You don’t tend to think loose, light-hearted, prone to practical jokes.
That’s what Anthony Gill brings, along with his post scoring, rebounding and interior defense.
“I think of the word joy in the journey with him, and he has great joy inside of his heart and just in his being, what he represents,” UVA coach Tony Bennett said. “I know he draws that a lot from just his perspective. He’s a strong man of faith, and that encourages me to see that.”
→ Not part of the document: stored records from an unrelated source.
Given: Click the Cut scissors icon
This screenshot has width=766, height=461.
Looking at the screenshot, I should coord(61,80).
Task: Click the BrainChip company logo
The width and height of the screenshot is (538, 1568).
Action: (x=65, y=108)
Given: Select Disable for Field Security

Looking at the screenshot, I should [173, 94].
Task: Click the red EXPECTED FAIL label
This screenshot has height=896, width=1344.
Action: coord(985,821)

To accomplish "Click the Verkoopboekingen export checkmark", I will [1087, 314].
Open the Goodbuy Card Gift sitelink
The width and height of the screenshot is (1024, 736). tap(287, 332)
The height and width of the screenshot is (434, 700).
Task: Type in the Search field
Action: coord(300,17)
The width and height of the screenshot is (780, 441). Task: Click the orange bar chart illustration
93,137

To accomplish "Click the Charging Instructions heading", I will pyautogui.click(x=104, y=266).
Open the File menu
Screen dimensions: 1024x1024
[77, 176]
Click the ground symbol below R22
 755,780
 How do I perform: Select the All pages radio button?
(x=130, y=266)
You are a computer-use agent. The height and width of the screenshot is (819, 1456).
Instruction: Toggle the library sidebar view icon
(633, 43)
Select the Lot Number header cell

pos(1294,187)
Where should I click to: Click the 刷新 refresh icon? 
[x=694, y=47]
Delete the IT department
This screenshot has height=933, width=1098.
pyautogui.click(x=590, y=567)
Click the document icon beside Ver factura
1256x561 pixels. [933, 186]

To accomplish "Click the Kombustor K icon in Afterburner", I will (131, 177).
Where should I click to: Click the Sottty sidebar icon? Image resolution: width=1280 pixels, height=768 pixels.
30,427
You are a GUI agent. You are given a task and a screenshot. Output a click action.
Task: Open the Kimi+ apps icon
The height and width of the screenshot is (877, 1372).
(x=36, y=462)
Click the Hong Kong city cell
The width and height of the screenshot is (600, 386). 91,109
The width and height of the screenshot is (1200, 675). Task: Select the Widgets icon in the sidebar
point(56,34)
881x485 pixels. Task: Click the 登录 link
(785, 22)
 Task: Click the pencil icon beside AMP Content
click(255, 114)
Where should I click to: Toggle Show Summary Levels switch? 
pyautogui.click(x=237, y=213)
The faith side to AG came to the national spotlight when Bennett had a brief episode in Virginia’s opening-round NCAA Tournament win over Hampton last week. A light-headed Bennett stumbled on the sidelines, and as the UVA bench scrambled to help their fallen coach, Gill stood with his hand on his coach’s shoulder, deep in prayer.
Asked about the moment after the game, the fun side of Gill was back on full display, with him quipping that his prayer must have “healed” his coach.
That story pales in comparison to the famous, actually infamous, story from last year in which Gill casually told a tale in a presser about how Brogdon eats raw onions as a snack, and an unsuspecting reporter ran with it as being true.
“He’s definitely told us a lot of stories, but that’s just his character,” point guard London Perrantes said. “He’s always trying to be lighthearted, and we love him for that, although it can be outrageous, but that’s just him.”
That fun side is a good distraction for an otherwise all business Virginia team that plays a tough, tough brand of basketball – the Pack-Line defense and mover-blocker offense are grueling for opponents as well as the Cavs.
Reporters at a pre-Sweet 16 press conference Thursday tried to have fun with the other ‘Hoos on the dais. One line of questioning brought up an odd article in Vogue this week about how Bennett is the NCAA Tournament’s George Clooney.
Bennett, for his part, wouldn’t touch the story with a 10-foot pole.
“I didn’t read the article. I don’t know,” Bennett said, trying to laugh off being the new Coach McDreamy. “Someone sent me a text and was messing with me and said they’re about to puke, that’s what they said. It was our tennis coach actually Brian Poland, so he’s always twisting the knife. But I didn’t read it. I didn’t read it and am not interested in reading it, really.”
Perrantes and Brogdon, similarly, demurred.
Gill, not surprisingly, took the question and ran with it.
“You know, I’m not sure,” he said, pensively. “If anybody, I would say if somebody was going to play my life in a movie if that’s what you were asking me, if that’s what I got out of it, I would pretty much go with Denzel Washington, Will Smith, and any other like mainstream actor that girls love. That’s probably who would play me in a film.”
It will be hard to replace the redshirt senior’s production on the court when his time at UVA is done, but it might be harder still to find a replacement for what Gill brings chemistry-wise.
“I’ll be honest with you, when you see people who love life like that, who have a true joy about them, who have a perspective, to me that kind of passes understanding in some ways, and I love that, and I think it’s great,” Bennett said. “I’ve seen him be a mentor, influence our younger players, his peers, and of course we all have flaws, but that’s such a powerful thing. I’m the better for getting to work with him for coaching him on the floor for three years, but being with him for four years in his year he sat out.”